En el amor no influye la edad. Al menos, para Miguel Angel Solá (65) y Paula Cancio (30), quienes hace tres años están en pareja y son padres de Adriana (un año y diez meses). Los protagonistas de El diario de Adán y Eva, que se presenta en el teatro Apolo, contaron su historia en Morfi, todos a la mesa.

En un mano a mano con Gerardo Rozín, el artista sexagenario explicó lo que sintió y pensó cuando fue flechado por la bella española que, además, es psicóloga, y cuando ya consideraba cerrada su vida amorosa: "Estaba en una especie de vida contemplativa, me puse a escribir y justo apareció Paula a ver el espectáculo. Entonces, el destino se confabula y te invita a hacer cosas que no pensabas. Ese día que vino, la ví y me quedé. Después, es mirarse al espejo y decir "es una criatura, es hermosa, una mujer. Una belleza. ¿Qué hago yo acá?". De repente, digo, "qué bien que estuve yo acá". Me enamoré muy rápido. Además, cuando la vi intuí que iba a ser algo serio. Estuvimos un mes escribiéndonos, porque yo no quería que me viera. Usé mi herramienta bonita para conquistar, que es escribir".
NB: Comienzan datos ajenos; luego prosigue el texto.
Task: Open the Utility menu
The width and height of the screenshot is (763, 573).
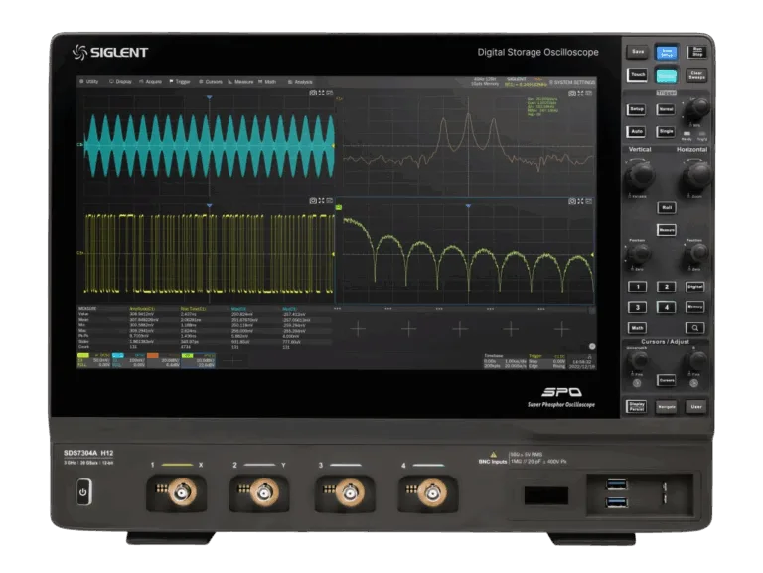Action: (x=90, y=81)

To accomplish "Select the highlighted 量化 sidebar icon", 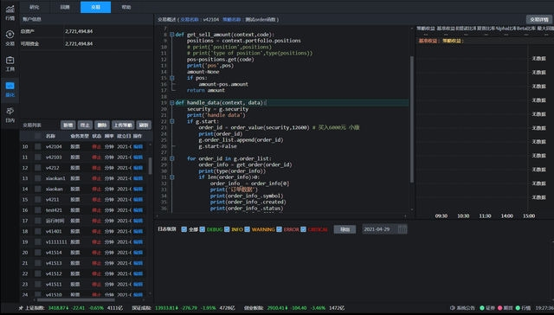I will [x=10, y=86].
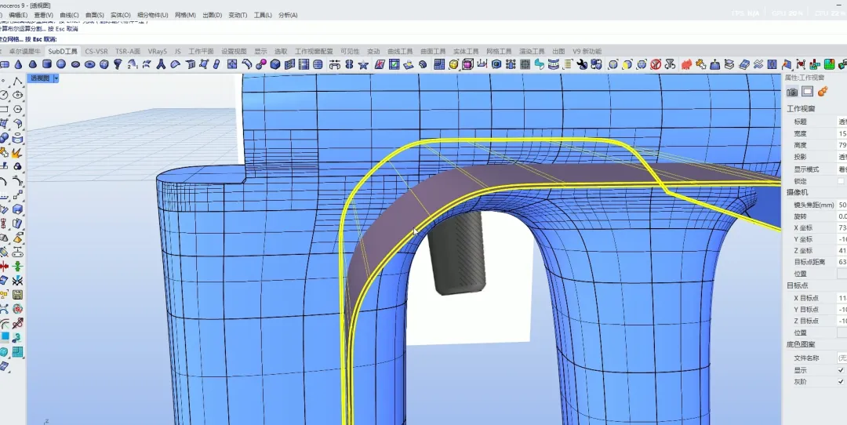Toggle the 灰阶 grayscale checkbox
Screen dimensions: 847x425
coord(842,381)
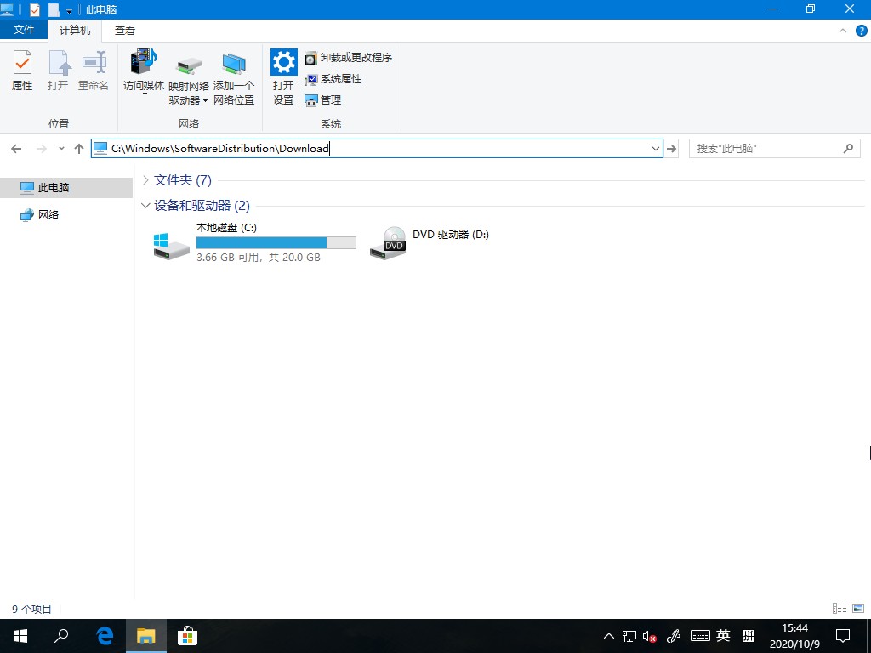
Task: Click the 访问媒体 (Access media) icon
Action: (x=143, y=72)
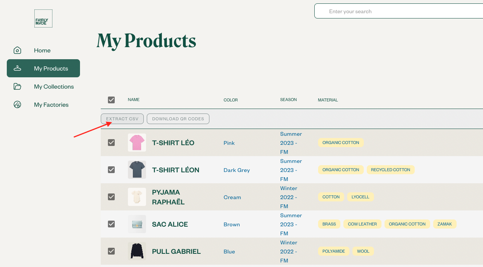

Ya sentados juntos a la mesa, fue el turno de Paula de contar su versión del romance: "Fui a ver la obra y un amigo en común nos presentó. A partir de ahí, fue él que comenzó la conquista y muy bien, me sorprendió. Sobre todo vi el talento que tiene. Fue curioso porque tiene un correo que no se corresponde con su nombre. Entonces, abrí un correo de Alberto Carlos Bustos; cuando lo lei, pensé que era élà".

Respecto de los 34 años y más de diferencia, Miguel Ángel Solá manifestó: "A mí me da tristeza no poder aprovecharla más tiempo. Me gustaría vivir muchísimo tiempo y sano, pero los años son los años y me da bronca eso. Me apura disfrutarla más ahora. Siempre existe esa cosa interna... Hoy para mí la diferencia de edad no es un escollo, para mí es una bendición".

Paula Cancio, quien ya era admiradora del argentino, por su parte completó: "Siempre me guío por lo que siento y lo tuve muy claro desde el comienzo. Aparte, yo me enamoro más allá de la edad, que sólo está en el DNI, la edad está en otro lugar. Él tiene su talento, la inteligencia, sus valores y están por encima de la edad. Lo que me aporta es sabiduría de vida, aprendo a su lado, es una forma de crecer. Lo bueno es que Miguel Ángel me permite tener la edad que tengo. No tengo que aproximarme a su edad. Nos acoplamos a la edad que tenemos, entonces vivimos lo que tenemos que vivir en cada edad. No hay problema".